The Dst operand is for the original instruction (which in my current understanding could be for example V_MOV_B32_e32 or V_MOV_B32_sdwa) and the DstIdx is for the replacement instruction (V_MOV_B32_sdwa). Is it true that vdst will always be the same index for both _e32 and _sdwa versions?

Will TII->getNamedOperand(SDWAInst, AMDGPU::OpName::vdst) return NULL if the operand has not yet been assigned? My assumption was that it would return NULL, which is why I used an index here. I could change the existing code to use indexes as well.

Or perhaps I should have just called it SDWADstIdx to make it clearer that it's potentially not the same index as the operand pointed to by Dst.

930 ↗(On Diff #137943)

The original version of this change was copying any tied operand no matter what, instead of limiting it to the UNUSED_PRESERVE case, which is why this line is here. I will remove this.

I believe add with carry out (and similar) has to use vcc if SDWA is used. VOPC can use SDWA with an sdst.
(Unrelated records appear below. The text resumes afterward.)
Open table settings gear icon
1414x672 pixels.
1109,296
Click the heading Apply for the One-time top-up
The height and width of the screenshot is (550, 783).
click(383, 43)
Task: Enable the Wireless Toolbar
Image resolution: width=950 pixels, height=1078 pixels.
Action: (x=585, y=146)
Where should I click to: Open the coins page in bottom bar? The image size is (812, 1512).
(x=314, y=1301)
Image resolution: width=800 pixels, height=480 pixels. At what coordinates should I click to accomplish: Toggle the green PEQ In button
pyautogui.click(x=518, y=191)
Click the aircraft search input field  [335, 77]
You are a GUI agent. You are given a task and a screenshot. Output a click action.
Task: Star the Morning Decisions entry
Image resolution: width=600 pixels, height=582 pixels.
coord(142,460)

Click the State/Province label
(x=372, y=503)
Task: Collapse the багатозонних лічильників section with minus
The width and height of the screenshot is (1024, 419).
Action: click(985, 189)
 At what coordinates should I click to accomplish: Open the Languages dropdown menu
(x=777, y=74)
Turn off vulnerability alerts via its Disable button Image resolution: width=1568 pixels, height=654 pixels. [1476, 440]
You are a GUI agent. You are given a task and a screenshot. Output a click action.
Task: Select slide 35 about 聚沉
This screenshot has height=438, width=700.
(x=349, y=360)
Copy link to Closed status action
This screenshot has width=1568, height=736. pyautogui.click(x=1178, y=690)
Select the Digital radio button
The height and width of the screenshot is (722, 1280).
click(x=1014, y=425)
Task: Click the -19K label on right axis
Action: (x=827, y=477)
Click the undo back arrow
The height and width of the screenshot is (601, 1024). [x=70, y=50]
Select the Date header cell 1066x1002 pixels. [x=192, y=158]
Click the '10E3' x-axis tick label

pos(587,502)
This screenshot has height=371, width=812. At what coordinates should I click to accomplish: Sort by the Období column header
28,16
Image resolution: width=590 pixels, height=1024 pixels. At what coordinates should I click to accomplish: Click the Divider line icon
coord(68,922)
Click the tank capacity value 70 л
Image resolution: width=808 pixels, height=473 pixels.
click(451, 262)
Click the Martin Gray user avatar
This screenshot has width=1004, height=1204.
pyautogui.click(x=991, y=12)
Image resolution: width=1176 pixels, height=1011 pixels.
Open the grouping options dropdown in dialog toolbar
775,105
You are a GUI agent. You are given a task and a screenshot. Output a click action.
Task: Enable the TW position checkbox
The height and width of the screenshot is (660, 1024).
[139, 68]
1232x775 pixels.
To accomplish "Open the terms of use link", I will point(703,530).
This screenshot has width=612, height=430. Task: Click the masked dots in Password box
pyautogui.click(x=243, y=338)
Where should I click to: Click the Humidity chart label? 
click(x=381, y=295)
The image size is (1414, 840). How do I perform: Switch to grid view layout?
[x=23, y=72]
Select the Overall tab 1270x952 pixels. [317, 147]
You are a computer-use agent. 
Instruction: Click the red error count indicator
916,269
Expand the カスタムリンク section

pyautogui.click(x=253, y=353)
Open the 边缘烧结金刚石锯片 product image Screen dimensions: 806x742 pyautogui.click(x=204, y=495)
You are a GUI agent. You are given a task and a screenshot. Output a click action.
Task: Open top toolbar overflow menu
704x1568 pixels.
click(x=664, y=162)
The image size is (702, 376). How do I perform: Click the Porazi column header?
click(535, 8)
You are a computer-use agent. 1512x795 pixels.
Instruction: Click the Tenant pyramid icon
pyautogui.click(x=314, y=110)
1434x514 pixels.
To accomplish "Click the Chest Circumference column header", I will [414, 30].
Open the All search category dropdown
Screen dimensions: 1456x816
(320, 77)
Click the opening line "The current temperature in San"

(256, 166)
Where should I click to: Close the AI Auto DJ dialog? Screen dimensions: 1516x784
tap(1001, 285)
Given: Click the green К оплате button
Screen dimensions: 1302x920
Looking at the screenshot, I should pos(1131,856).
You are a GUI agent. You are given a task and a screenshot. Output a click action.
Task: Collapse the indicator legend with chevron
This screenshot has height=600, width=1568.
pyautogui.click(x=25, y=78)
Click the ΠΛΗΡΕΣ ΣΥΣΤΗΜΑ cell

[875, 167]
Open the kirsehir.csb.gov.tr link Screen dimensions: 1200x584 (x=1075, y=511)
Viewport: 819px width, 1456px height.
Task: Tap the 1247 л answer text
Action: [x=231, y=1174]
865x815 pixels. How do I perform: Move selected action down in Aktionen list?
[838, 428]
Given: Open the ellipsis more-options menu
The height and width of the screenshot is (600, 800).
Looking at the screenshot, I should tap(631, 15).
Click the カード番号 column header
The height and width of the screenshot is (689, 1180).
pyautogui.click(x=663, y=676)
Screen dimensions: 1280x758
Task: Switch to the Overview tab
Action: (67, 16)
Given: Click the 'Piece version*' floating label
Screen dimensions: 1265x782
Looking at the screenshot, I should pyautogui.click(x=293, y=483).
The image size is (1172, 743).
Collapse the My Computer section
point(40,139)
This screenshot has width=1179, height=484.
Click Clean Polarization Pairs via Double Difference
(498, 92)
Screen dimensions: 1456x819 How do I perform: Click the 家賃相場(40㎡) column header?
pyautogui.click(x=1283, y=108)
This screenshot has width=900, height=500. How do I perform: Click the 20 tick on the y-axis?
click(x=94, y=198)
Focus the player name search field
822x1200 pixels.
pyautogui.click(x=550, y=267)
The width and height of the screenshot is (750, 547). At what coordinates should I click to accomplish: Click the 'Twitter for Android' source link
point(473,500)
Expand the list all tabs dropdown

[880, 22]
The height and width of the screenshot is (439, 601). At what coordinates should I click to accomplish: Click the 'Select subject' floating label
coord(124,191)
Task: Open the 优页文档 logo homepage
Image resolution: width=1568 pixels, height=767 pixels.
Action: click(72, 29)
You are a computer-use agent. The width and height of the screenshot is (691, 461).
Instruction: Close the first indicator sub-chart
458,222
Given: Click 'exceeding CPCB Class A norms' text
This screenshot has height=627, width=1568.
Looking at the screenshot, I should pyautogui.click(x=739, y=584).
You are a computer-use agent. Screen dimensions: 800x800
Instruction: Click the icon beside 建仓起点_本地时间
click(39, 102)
One thing I was curious about in this function: it seems to assume a certain order of source operands. (it calls SDWAInst.add() for everything, which seems to just append.) Is this typical?

mjbedy updated this revision to Diff 137969.Mar 11 2018, 7:28 PM
  • Improve the changes to SIPeepholeSDWA::convertToSDWA to address review comments.
mjbedy marked 4 inline comments as done.Mar 11 2018, 7:34 PM
mjbedy added inline comments.Mar 11 2018, 7:37 PM
lib/Target/AMDGPU/SIPeepholeSDWA.cpp
1035 ↗(On Diff #137969)

I couldn't find a way to get at the tied operand without using an index, but I changed all the other cases to use the non-index form.

arsenm added inline comments.Mar 23 2018, 7:18 AM
lib/Target/AMDGPU/SIPeepholeSDWA.cpp
1035 ↗(On Diff #137969)

I think the dst_preserve tied SDWA operands are manually added on (although it would be better if we had static instruction definitions for these variants, which could have a named operand)

920–921 ↗(On Diff #137943)

I'm pretty sure vdst will always be 0. If that's not true we should probably fix that.

getNamedOperand doesn't do any bounds checking, it's assumed to be operating on a complete instruction

arsenm accepted this revision.Mar 23 2018, 3:38 PM

LGTM

This revision is now accepted and ready to land.Mar 23 2018, 3:38 PM
This revision was automatically updated to reflect the committed changes.